Morning Analysis – Day X is approaching

Leah Melis/Reuters/The Forum

Just days before the deadline and then, unless Congress raises the debt limit, the government will not be able to pay all of its obligations on time. Treasury officials are working to delay some payments beyond June 1.

Under the standby overdraft plan, federal agencies will send payment information to the Treasury Department no later than the day before the due date. This will be a change from the current system where agencies can submit payment files well before they are due. The Treasury Department processes them continuously, often ahead of schedule. The plan would allow the Treasury to make daily decisions about whether it can complete all payments the next day.

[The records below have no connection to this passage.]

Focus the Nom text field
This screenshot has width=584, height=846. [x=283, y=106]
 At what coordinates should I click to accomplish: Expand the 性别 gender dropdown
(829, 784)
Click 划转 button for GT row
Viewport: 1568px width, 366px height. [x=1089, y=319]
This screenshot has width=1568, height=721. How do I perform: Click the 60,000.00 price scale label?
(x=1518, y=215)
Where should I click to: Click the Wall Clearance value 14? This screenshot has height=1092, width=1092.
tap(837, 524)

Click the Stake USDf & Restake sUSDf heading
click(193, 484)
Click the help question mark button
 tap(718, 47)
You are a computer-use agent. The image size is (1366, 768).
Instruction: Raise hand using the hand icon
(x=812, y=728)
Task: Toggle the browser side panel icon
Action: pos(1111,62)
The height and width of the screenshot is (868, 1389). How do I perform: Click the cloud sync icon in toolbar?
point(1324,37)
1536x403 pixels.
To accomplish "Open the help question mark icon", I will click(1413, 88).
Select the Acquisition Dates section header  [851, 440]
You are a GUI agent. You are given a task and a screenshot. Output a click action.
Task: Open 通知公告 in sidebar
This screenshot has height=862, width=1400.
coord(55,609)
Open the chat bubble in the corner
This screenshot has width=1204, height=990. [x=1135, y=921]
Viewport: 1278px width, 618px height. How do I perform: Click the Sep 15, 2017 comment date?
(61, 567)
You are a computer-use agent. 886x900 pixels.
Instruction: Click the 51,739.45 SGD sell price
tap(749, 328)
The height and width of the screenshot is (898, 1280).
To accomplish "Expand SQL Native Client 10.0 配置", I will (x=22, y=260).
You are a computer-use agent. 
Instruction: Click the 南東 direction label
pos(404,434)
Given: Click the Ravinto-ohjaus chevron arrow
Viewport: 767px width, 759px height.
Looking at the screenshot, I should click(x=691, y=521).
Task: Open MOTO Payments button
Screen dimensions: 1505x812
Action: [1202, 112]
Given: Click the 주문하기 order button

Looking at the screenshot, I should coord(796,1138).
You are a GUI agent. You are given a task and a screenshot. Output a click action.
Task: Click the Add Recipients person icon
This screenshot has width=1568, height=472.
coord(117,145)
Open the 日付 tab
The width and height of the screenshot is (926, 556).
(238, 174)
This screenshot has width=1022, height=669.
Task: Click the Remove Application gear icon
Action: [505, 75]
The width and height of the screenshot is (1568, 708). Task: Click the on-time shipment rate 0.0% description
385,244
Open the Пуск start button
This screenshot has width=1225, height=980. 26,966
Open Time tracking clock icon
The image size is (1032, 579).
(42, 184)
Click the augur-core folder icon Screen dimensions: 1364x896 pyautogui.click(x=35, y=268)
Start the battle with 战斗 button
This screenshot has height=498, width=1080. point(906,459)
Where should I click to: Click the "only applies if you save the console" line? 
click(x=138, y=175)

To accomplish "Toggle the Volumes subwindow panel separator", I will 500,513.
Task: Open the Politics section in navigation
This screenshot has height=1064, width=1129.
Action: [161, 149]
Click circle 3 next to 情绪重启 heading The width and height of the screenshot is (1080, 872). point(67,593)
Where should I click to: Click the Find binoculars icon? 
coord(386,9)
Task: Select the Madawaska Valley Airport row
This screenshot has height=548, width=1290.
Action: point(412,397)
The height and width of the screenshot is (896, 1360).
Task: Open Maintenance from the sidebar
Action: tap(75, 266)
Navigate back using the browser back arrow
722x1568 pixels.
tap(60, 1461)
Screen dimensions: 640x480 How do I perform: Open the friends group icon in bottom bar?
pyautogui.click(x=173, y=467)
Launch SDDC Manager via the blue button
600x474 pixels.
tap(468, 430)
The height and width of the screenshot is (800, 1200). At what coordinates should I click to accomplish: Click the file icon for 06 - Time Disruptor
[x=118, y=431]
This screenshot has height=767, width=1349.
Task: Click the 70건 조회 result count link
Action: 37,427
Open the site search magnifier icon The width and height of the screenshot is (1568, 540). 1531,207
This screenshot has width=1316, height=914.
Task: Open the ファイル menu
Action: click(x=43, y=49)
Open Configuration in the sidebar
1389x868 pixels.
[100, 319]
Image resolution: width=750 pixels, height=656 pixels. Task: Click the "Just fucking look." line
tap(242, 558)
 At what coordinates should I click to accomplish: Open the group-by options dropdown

During the talks, Treasury officials also discussed the possibility of deferring payments until they had enough cash to cover the full value of the liabilities for the day. However, a final decision has yet to be made as to how the payments will be delayed. Treasury Secretary Janet Yellen has warned that the United States may not be able to make timely payments for all of its obligations as early as June 1 if lawmakers do not take action.

The plan discussed above with federal agencies does not specify whether the United States will be able to ensure timely payment of specific obligations. However, given the role of treasuries central to the global financial system, Treasury and Federal Reserve officials have discussed prioritizing debt service payments in the past. Yellen has said repeatedly that prioritizing payments may not be possible, and stressed that she and the White House must make tough choices if the debt ceiling is not raised in a timely manner.

And today, in addition to reports on the US administration’s preparations for a situation to come to the end of its commitments, we also have other publications planned. In the afternoon, US household income and expenditure dynamics will be released.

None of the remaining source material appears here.